Re: Ext4 corruption with VM images as 3 > drop_caches

Jan Kara <jack@xxxxxxx> · Fri, 20 Mar 2020 12:49:40 +0100

On Fri 20-03-20 11:04:50, Ritesh Harjani wrote:
> On 3/19/20 6:54 PM, Ritesh Harjani wrote:
> > On 3/18/20 9:17 AM, Aneesh Kumar K.V wrote:
> > > Hi,
> > > 
> > > With new vm install I am finding corruption with the vm image if I
> > > follow up the install with echo 3 > /proc/sys/vm/drop_caches
> > > 
> > > The file system reports below error.
> > > 
> > > Begin: Running /scripts/local-bottom ... done.
> > > Begin: Running /scripts/init-bottom ...
> > > [    4.916017] EXT4-fs error (device vda2): ext4_lookup:1700: inode
> > > #787185: comm sh: iget: checksum invalid
> > > done.
> > > [    5.244312] EXT4-fs error (device vda2): ext4_lookup:1700: inode
> > > #917954: comm init: iget: checksum invalid
> > > [    5.257246] EXT4-fs error (device vda2): ext4_lookup:1700: inode
> > > #917954: comm init: iget: checksum invalid
> > > /sbin/init: error while loading shared libraries: libc.so.6: cannot
> > > open shared object file: Error 74
> > > [    5.271207] Kernel panic - not syncing: Attempted to kill init!
> > > exitcode=0x00007f00
> > > 
> > > And debugfs reports
> > > 
> > > debugfs:  stat <917954>
> > > Inode: 917954   Type: bad type    Mode:  0000   Flags: 0x0
> > > Generation: 0    Version: 0x00000000
> > > User:     0   Group:     0   Size: 0
> > > File ACL: 0
> > > Links: 0   Blockcount: 0
> > > Fragment:  Address: 0    Number: 0    Size: 0
> > > ctime: 0x00000000 -- Wed Dec 31 18:00:00 1969
> > > atime: 0x00000000 -- Wed Dec 31 18:00:00 1969
> > > mtime: 0x00000000 -- Wed Dec 31 18:00:00 1969
> > > Size of extra inode fields: 0
> > > Inode checksum: 0x00000000
> > > BLOCKS:
> > > debugfs:
> > > 
> > > Bisecting this finds
> > > Commit 244adf6426ee31a83f397b700d964cff12a247d3("ext4: make
> > > dioread_nolock the default")
> > > as bad.

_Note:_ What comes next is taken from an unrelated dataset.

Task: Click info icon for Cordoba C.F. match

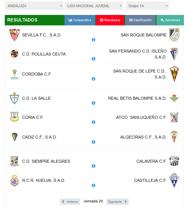Action: (93, 79)
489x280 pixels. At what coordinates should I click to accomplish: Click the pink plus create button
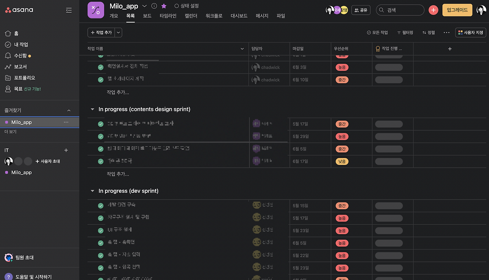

If I revert the same on top of linus
> > > upstream(fb33c6510d5595144d585aa194d377cf74d31911)
> > > I don't hit the corrupttion anymore.
> > 
> > Tried replicating this and could easily replicate it on Power box.
> > I tried to reproduce this on x86 too, but could not reproduce on x86.
> > Now one difference on Power could be that pagesize is 64K and fs
> > blocksize is 4K.
> > 
> > The issue looks like the guest qemu image file is not properly written
> > back, after host does echo 3 > drop_caches. (correct me if this is not
> > the case).
> 
> Ok. So tried this issue with passing "cache=directsync" parameter to
> drive file. This parameter says it should bypass the host side page
> cache. With this parameter, I don't see this issue on Power box.

OK, so this likely means that there is something hosed in the writeback
path using unwritten extents when blocksize < pagesize. Maybe we miss some
conversion of unwritten extent to a written one and thus after dropping
caches we effectively loose data?

								Honza

> > I tried replicating via below test, but it could not reproduce.
> > 
> > Any idea what kind of unit test could be written for this?
> > I am not sure how exactly qemu is writing to it's image file.
> > 
> > 
> > 1. Create 2 files. "mmap-file", "mmap-data".
> > 2. "mmap-file" is a 2GB sparse file. Then at some random offsets (tried
> > with both 64KB align and 4KB align offsets), try to write
> > pagesize/blocksize amount of known data pattern.
> > 3. These offsets (which are pagesize/blocksize align) are recorded into
> > "mmap-data" file via normal read/write calls.
> > 4. Then after we wrote to both files, we munmap the "mmap-file" and
> > close both of these files.
> > 5. Then we do echo 3 > drop_caches.
> > 6. Then in the verify phase, using the offsets written in "mmap-data"
> > file, I read the "mmap-file" to verify if it's contents are proper or
> > not.
> > With that could not reproduce this issue.
> > 
> > 
> > -ritesh
> > 
> > 
> 
-- 
Jan Kara <jack@xxxxxxxx>
SUSE Labs, CR